To download this file, the uploader either needs to transfer this file into his/her Collector's Account, or upload the file again. The file can later be moved to a Collector's Account. The uploader just needs to click the delete link of the file to get further information.

----------


## kp2008

Thank for sharing

But i can not download that, that file is limited for downloading, could you unload on other www?

----------


## jcuesta

I can not downled the book because the file was delete

----------


## thawdar

Hi, Exxson Process Design Course from Rapid Share could not download anymore.
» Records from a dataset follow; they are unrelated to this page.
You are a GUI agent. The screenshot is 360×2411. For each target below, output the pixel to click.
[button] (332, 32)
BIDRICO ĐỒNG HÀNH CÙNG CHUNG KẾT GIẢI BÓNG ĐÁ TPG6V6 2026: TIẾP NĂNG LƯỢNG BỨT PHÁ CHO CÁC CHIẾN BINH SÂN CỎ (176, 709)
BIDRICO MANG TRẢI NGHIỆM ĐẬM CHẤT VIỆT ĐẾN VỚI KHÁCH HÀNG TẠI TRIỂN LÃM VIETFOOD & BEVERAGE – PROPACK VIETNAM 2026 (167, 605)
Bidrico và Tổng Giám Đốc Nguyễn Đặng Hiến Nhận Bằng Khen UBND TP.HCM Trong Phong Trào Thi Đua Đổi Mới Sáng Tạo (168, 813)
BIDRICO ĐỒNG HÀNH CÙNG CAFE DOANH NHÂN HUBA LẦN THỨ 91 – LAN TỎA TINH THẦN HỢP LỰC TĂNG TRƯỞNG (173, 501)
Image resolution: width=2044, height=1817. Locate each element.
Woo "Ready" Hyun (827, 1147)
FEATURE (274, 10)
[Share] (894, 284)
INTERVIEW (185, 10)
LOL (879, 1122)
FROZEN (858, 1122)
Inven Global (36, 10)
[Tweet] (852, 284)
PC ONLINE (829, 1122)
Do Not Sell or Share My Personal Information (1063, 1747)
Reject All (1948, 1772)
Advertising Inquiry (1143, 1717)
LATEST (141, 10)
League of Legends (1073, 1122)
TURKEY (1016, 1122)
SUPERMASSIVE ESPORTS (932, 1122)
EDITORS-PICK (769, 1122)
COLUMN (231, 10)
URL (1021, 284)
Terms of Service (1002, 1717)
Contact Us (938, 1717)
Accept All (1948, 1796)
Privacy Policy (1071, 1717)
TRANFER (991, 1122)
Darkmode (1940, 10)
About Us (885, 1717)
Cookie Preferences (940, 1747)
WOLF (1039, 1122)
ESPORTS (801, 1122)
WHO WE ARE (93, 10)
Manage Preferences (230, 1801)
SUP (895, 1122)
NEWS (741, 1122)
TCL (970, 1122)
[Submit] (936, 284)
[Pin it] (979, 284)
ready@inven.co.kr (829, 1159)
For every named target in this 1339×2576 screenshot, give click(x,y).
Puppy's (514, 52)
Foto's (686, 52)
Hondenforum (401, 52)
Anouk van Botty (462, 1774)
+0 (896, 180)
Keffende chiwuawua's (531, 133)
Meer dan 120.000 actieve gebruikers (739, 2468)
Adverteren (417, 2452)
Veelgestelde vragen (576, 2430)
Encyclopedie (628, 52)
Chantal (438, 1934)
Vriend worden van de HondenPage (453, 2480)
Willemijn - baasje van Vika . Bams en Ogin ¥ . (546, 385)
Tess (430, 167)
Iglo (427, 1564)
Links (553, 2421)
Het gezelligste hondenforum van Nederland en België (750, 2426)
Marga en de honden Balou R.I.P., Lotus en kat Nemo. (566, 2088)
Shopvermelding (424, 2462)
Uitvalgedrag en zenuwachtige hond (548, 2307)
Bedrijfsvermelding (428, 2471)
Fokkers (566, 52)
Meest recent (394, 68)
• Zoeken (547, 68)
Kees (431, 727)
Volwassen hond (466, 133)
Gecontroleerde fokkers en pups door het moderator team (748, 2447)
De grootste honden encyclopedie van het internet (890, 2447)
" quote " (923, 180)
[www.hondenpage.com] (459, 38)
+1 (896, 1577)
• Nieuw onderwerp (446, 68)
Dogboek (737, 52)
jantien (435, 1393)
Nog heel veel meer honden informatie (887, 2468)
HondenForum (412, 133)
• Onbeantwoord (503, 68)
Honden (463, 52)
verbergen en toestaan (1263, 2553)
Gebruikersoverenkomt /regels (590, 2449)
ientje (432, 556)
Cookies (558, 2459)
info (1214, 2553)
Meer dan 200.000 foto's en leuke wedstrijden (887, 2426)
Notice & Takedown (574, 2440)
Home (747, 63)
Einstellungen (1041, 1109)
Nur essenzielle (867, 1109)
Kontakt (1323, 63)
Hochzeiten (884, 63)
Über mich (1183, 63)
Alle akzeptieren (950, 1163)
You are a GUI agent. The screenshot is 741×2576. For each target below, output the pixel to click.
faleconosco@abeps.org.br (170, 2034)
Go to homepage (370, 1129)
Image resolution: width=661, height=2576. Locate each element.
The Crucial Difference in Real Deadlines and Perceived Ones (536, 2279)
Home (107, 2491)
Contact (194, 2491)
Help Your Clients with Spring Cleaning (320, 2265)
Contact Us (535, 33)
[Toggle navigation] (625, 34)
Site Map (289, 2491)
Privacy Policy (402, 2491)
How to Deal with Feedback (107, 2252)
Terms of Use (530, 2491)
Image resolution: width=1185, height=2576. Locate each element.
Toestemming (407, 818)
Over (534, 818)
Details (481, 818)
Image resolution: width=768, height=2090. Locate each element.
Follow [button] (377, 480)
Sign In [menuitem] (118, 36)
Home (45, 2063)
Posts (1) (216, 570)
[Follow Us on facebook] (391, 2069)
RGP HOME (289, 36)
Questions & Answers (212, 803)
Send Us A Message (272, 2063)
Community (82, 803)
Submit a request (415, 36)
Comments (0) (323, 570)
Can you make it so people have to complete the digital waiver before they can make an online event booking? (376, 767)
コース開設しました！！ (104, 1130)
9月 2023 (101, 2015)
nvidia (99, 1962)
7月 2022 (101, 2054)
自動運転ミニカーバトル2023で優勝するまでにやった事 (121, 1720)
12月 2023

Can you upload again on mihd link or ifile.
Thanks.

----------


## panos

> Great work, thanks a lot!
> 
> Just out of curiosity, is there a VOL 2?



Actually I do not have other volumes of this training manual vol 2 or so. It seems that all main aspects of process design are covered in volume I. It can be considered as completed. If I find something more I will post it.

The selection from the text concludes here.